Abstract Background Mitral valve prolapse (MVP) is a common cause of chronic mitral regurgitation (MR). Barlow’s disease (BD) and fibro-elastic deficiency (FED) are two major entities of MVP affecting the connective tissue of the mitral valve, but both have a different underlying pathophysiology and phenotype. In some connective tissue diseases (CTD), it has been suggested that ventricular dysfunction occurs despite absence of MR, suggesting that CTD directly involve the myocardium. We therefore investigated whether patients with BD have different cardiac dimensions compared to FED, after correcting for MR severity grade. Methods 134 patients with MVP and chronic MR were prospectively included. MR was graded carefully by echocardiography using a multi-parametric approach.
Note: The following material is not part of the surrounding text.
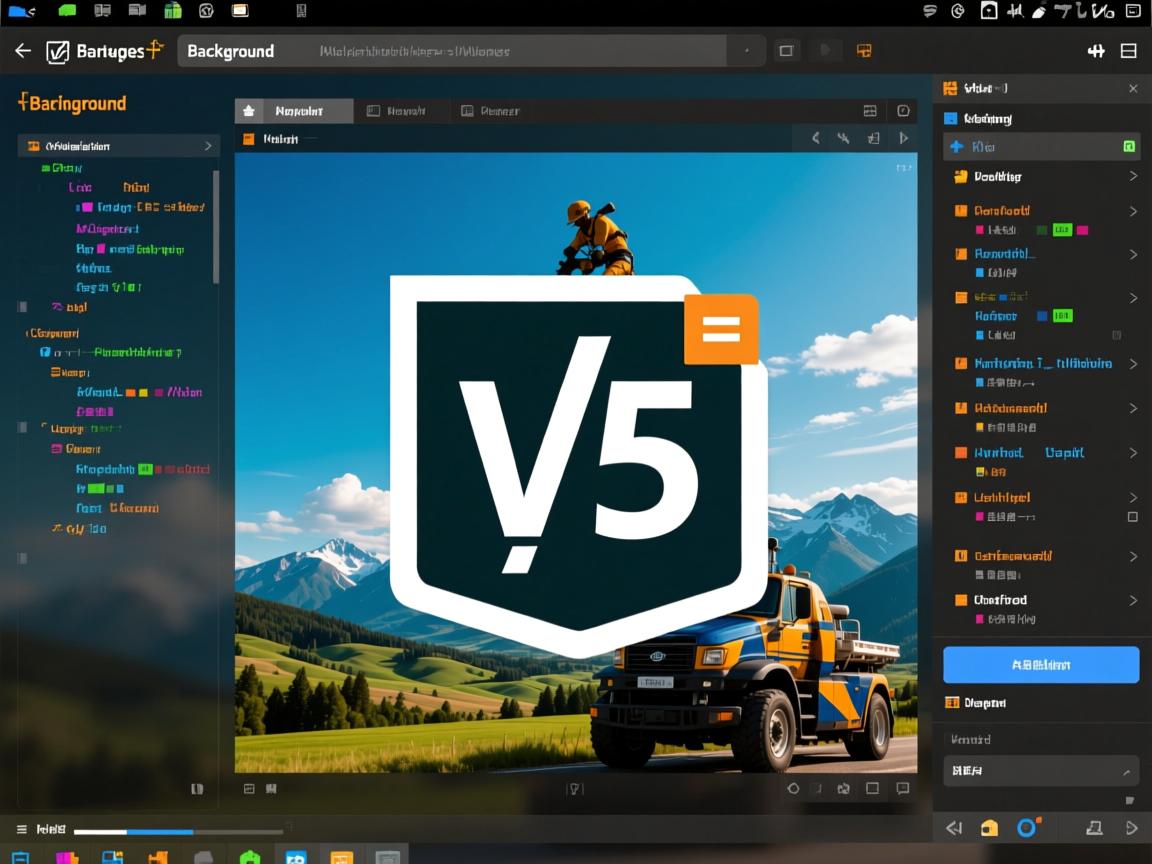Image resolution: width=1152 pixels, height=864 pixels.
Task: Open the dropdown field at the bottom of right panel
Action: click(x=1040, y=771)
The morphology of the mitral valve prolapse was specified as definite Barlow (n = 45) or non-Barlow (n = 89; FED, flail leaflet or unspecified etiology) by two experienced echocardiographers. Results In our cohort, MR was significantly more severe in the non-Barlow group compared to typical BD group (regurgitant volume (RV) 51 vs 33 ml, p = 0.021; right ventricular systolic pressure, 40 vs 34 mmHg, p= 0.05, left atrial volume index, 51 vs 42 ml/m², p = 0.07, respectively). However, there was a trend towards higher left ventricular end-diastolic diameter index (LVEDDi, 27.7 vs 29 mm, p = 0.07) and a significantly higher end-diastolic volume index (LVEDVi, 62 vs 71 ml/m², p= 0.02) in the Barlow group, despite similar ejection fractions and much less MR in the Barlow group. This resulted in a significantly higher RV/LVEDV ratio in the non-Barlow group compared to the Barlow group (42% vs 23%, p = 0.001). Similarly, the LA volume/LVEDV ratio was significantly lower in the Barlow cohort (63 vs 79%, p= 0.026). There were no significant differences in aortic dimensions between groups. Conclusions We describe for the first time that compared to non-Barlow (mostly FED), patients with MVP due to typical Barlow disease have larger ventricular dimensions and volumes, which are disproportionate to the degree of MR. We therefore hypothesize that the connective tissue alterations in these patients may also involve the myocardium resulting in LV dilation independent of MR. Further investigation and clinical implications of these findings is mandatory.